▶ **Word and element location data**:
━━━━━━
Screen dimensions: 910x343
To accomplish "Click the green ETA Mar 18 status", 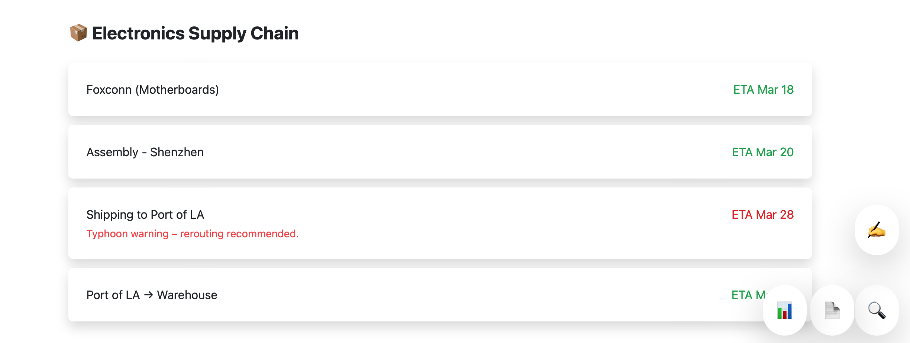I will pyautogui.click(x=763, y=90).
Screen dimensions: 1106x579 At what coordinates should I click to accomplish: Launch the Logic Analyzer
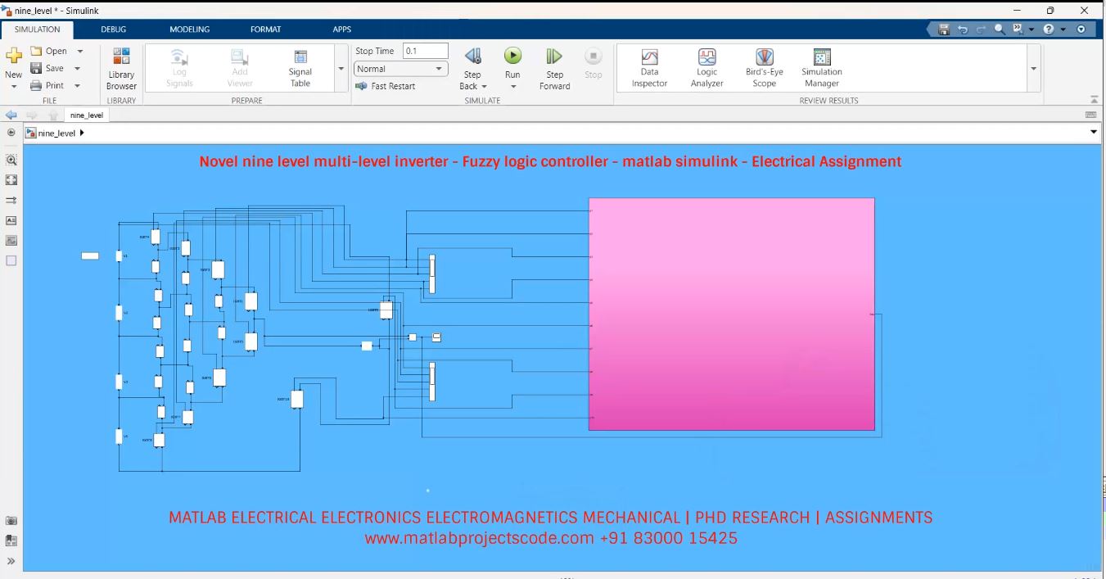point(706,66)
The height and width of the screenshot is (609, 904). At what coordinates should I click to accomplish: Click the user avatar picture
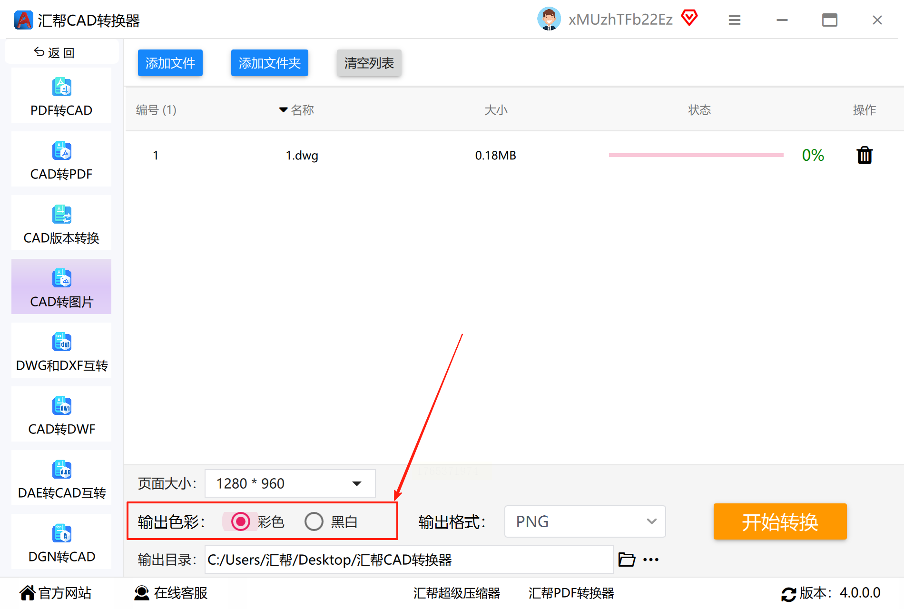click(x=549, y=19)
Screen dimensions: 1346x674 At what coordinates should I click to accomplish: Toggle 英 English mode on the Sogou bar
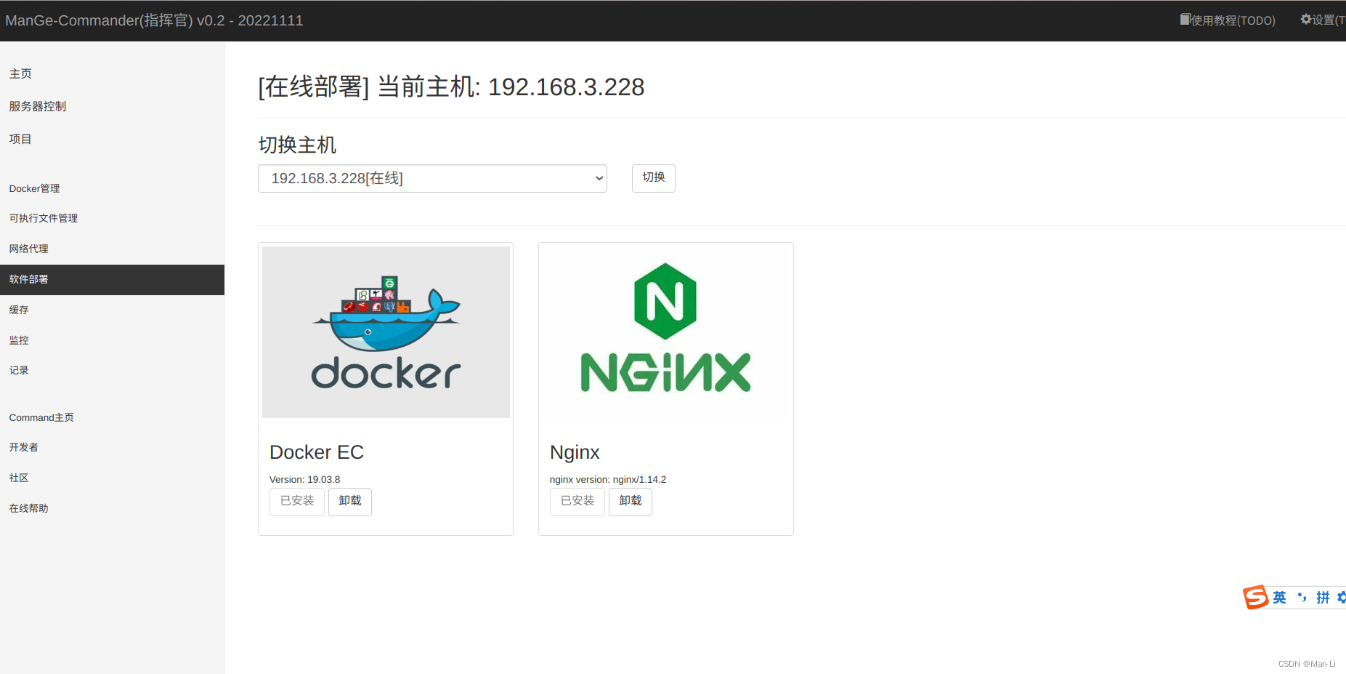tap(1278, 597)
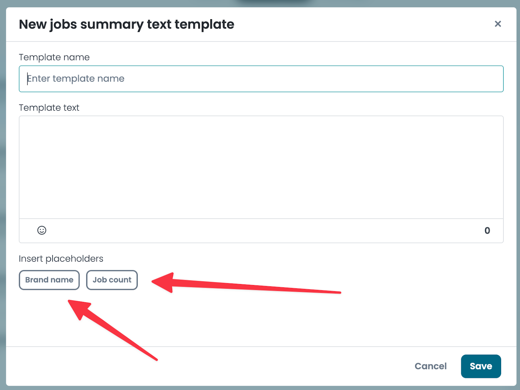Click inside the Template text area
This screenshot has width=520, height=390.
(261, 167)
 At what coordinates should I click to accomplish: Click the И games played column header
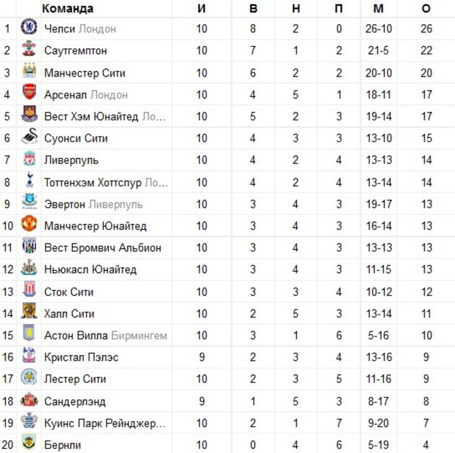point(201,9)

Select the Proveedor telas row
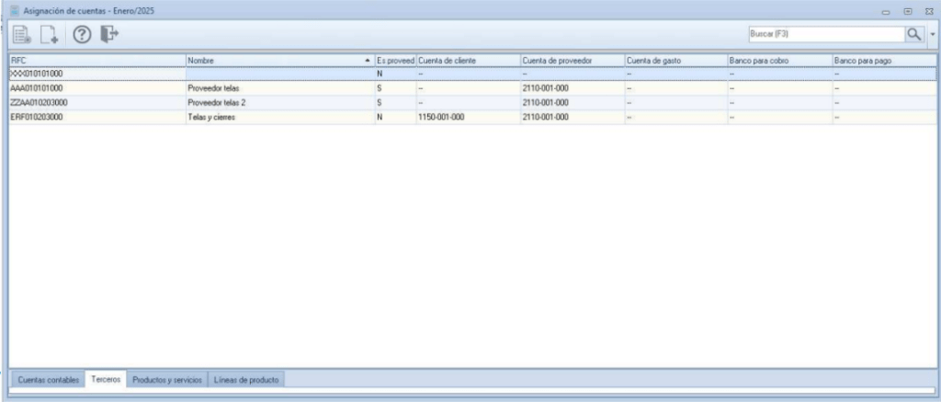pos(472,88)
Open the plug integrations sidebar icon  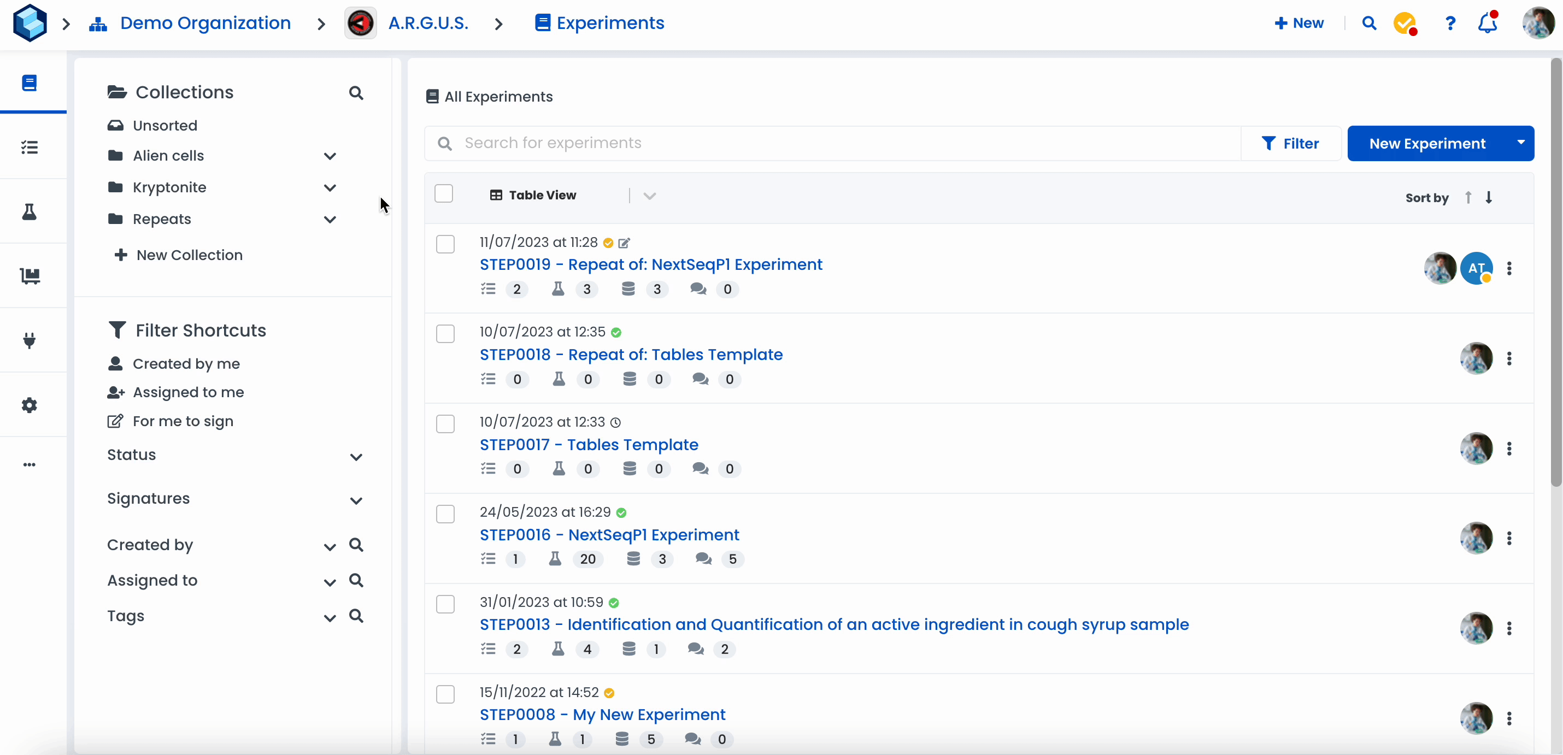point(29,340)
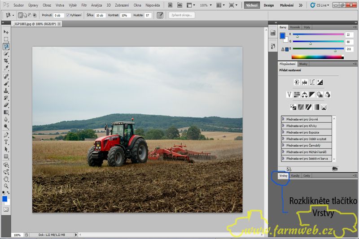Screen dimensions: 359x239
Task: Expand Přednastavení pro Černobílý presets
Action: click(284, 145)
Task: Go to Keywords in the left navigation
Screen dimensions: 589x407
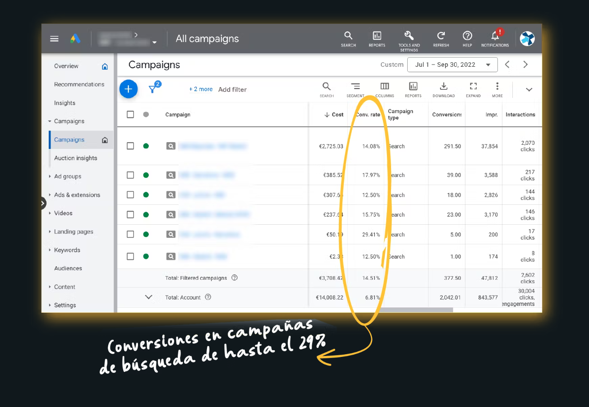Action: [x=67, y=250]
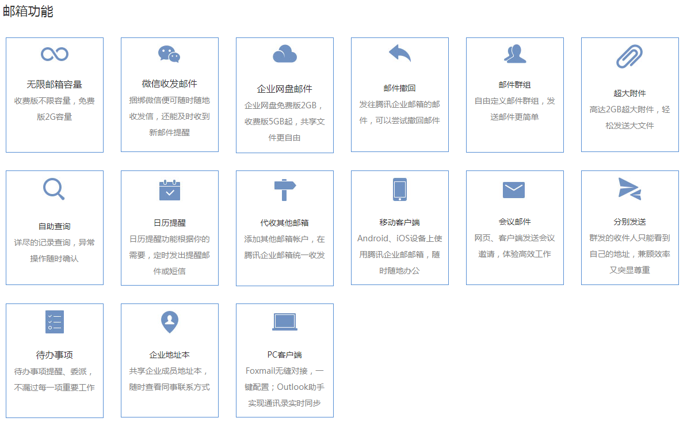Click the 邮件撤回 heading
The image size is (687, 429).
point(400,88)
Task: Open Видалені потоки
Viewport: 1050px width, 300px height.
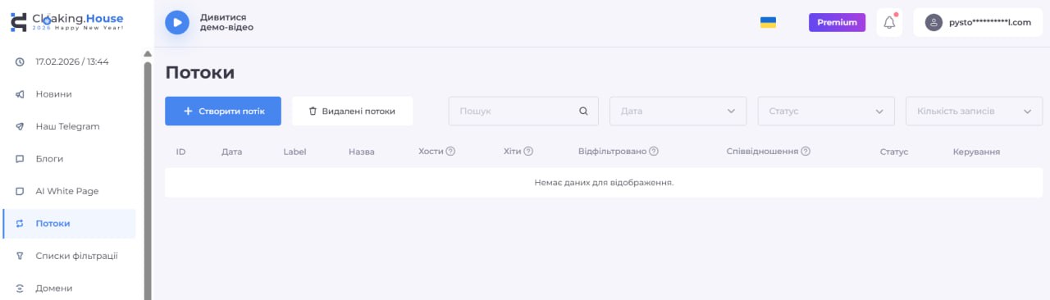Action: (352, 111)
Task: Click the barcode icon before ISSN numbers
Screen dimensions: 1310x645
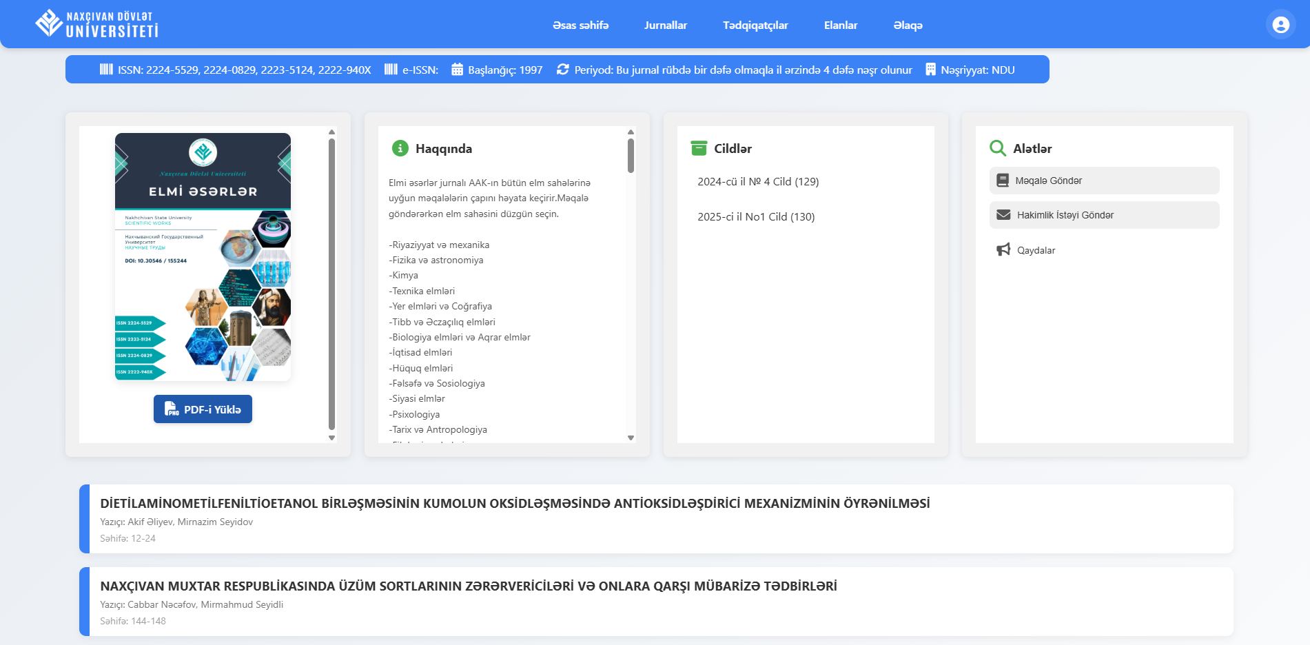Action: click(105, 70)
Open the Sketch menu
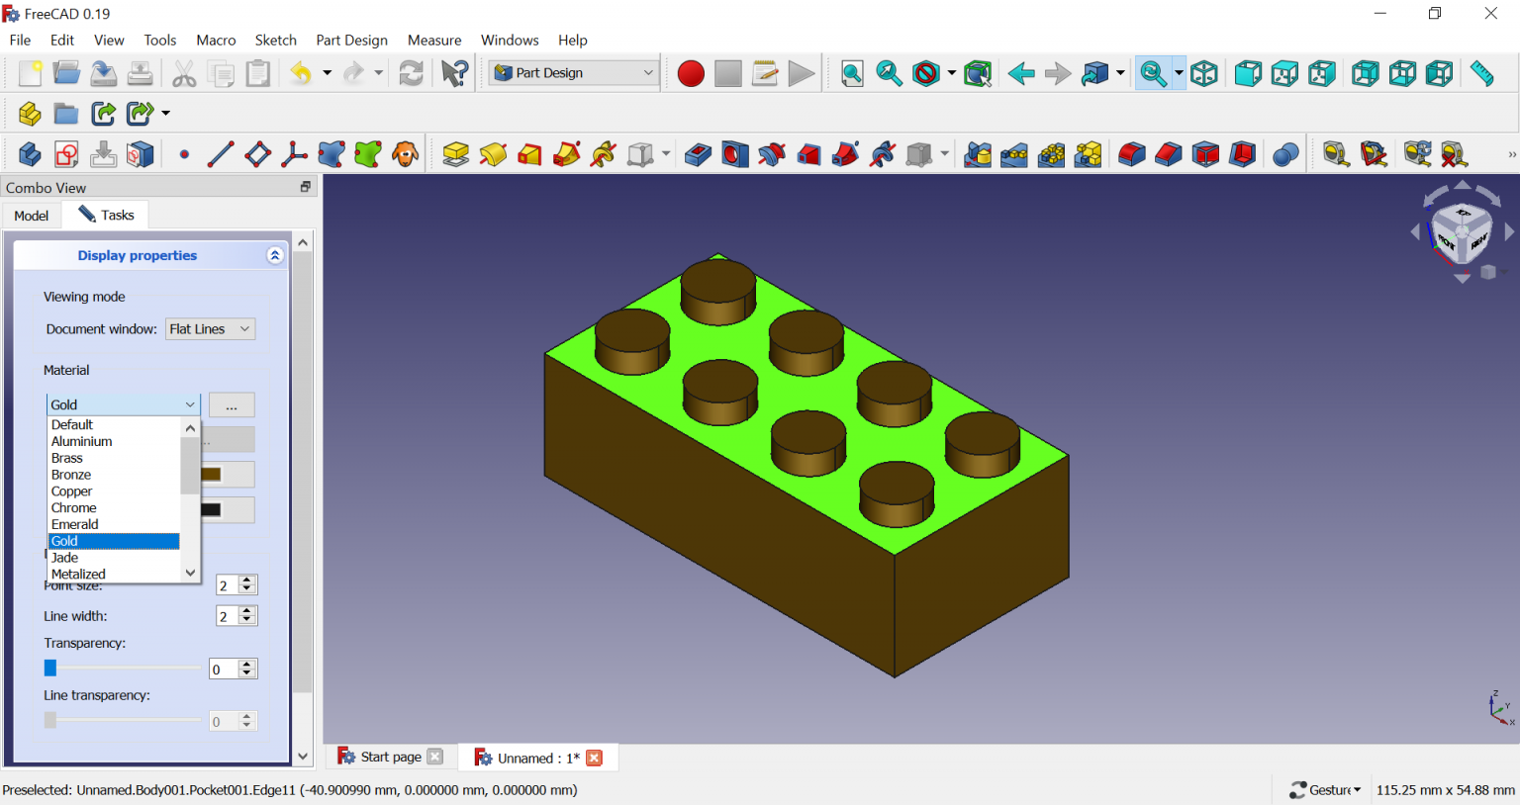The height and width of the screenshot is (805, 1520). pos(275,41)
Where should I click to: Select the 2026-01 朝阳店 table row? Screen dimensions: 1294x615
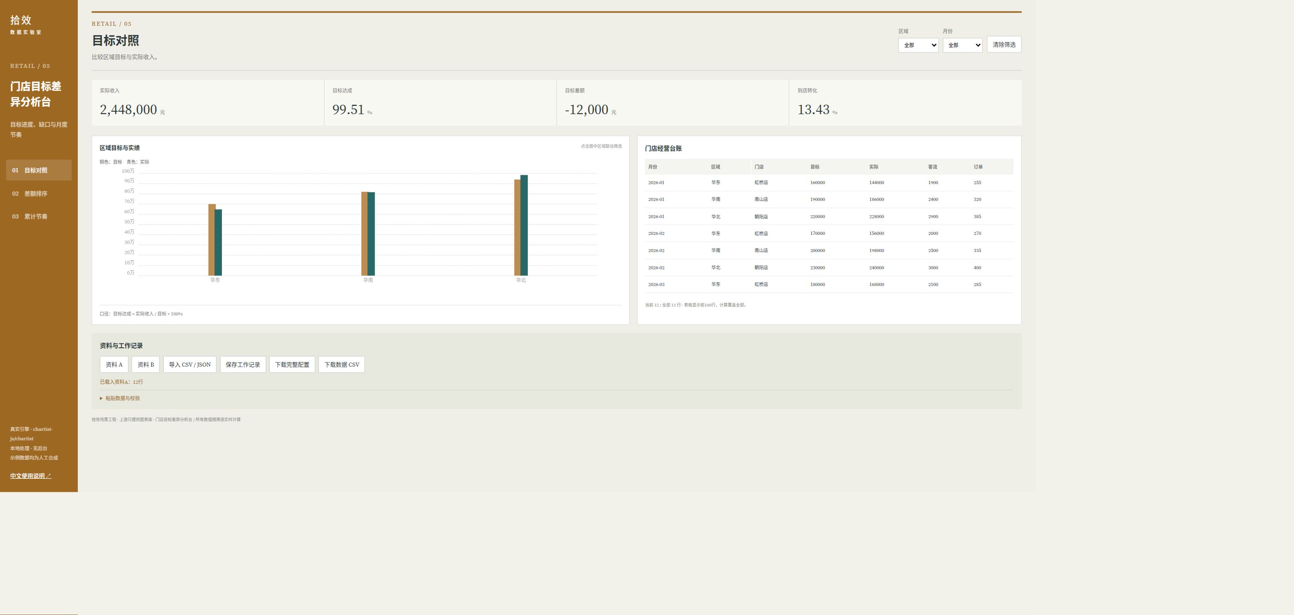click(829, 216)
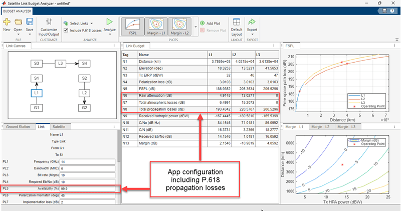
Task: Open the Margin - L2 plot tab
Action: (x=320, y=127)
━━━━━━
▶ **Written instruction**: Show every line of the material that contains the word "Select", copying each one in full.

▶ **Exercise output**:
Select the Proveedor telas row
Where should I click to: Select the 2026-01 朝阳店 table row? Screen dimensions: 1294x615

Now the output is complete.